Before your brand declares outbound marketing the enemy, it’s worth considering that each strategy has distinct advantages and disadvantages, and most brands can benefit from using both.
So instead of telling you which strategy is best, we’ll lay out the pros and cons of each strategy and let you decide what works for your brand.
Inbound marketing refers to marketing activities that draw customers in. Outbound marketing is used to describe marketing tactics that reach customers directly.
Some marketing activities don’t fall neatly into one category or the other. Social media can be used for inbound or outbound marketing. If your brand creates a Facebook page and populates it with relevant content in hopes of attracting customers, you’re practicing inbound marketing. If you pay for Facebook ads, you’re practicing outbound marketing. And a marketer who trolls Twitter for potential leads to contact is doing something more akin to outbound marketing.

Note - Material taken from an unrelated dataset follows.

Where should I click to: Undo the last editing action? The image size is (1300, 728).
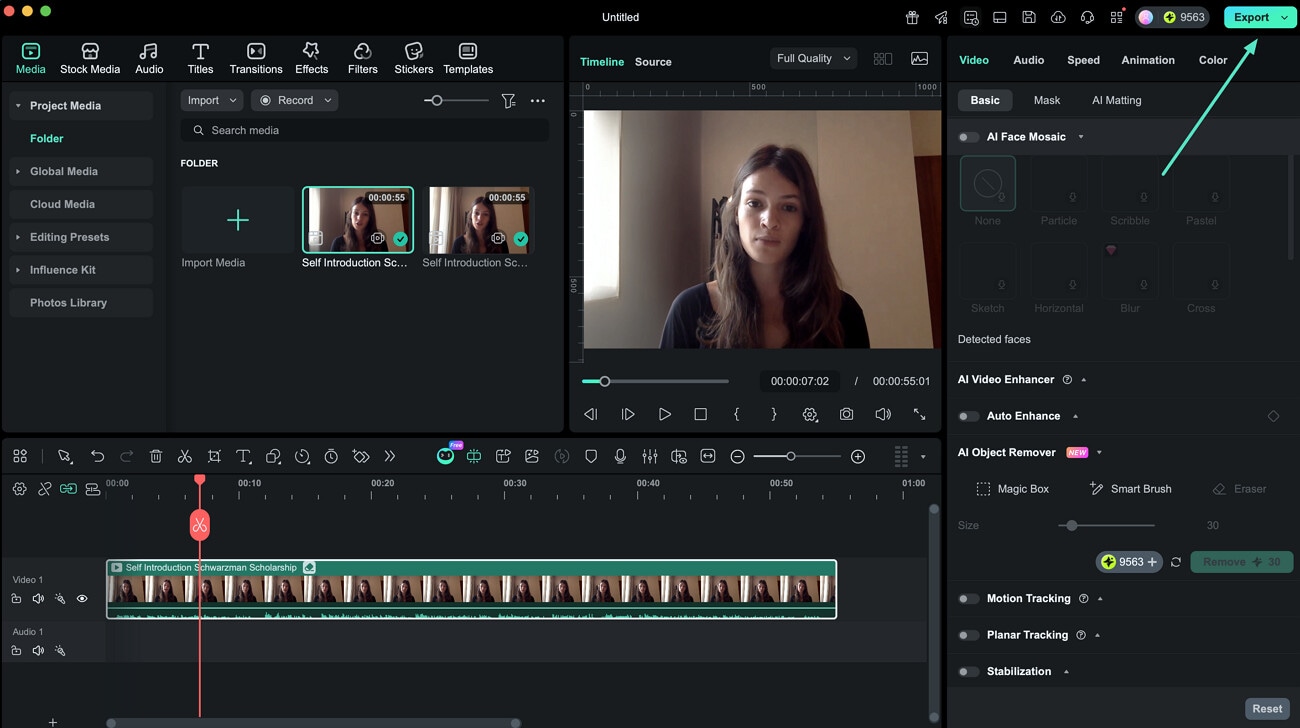point(97,456)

Email marketing may classify as inbound marketing in some instances (for example, emails to customers who sign up for a newsletter) or outbound marketing in others instances (marketing commercial message via email blasts).
Although outbound marketing has gotten a bad rap, the strategy has its benefits – big brands are still investing in ads and going to trade shows. And although marketers are increasingly drawn to inbound marketing, this strategy has its drawbacks, too. Let’s take a look at both sides.
Moving beyond the theoretical, how do you know which strategy to pick?
You’ve got great content. Content is the fuel that fires inbound marketing. If your brand’s got a research report your prospects can’t find anywhere else, inbound marketing might be a good strategy.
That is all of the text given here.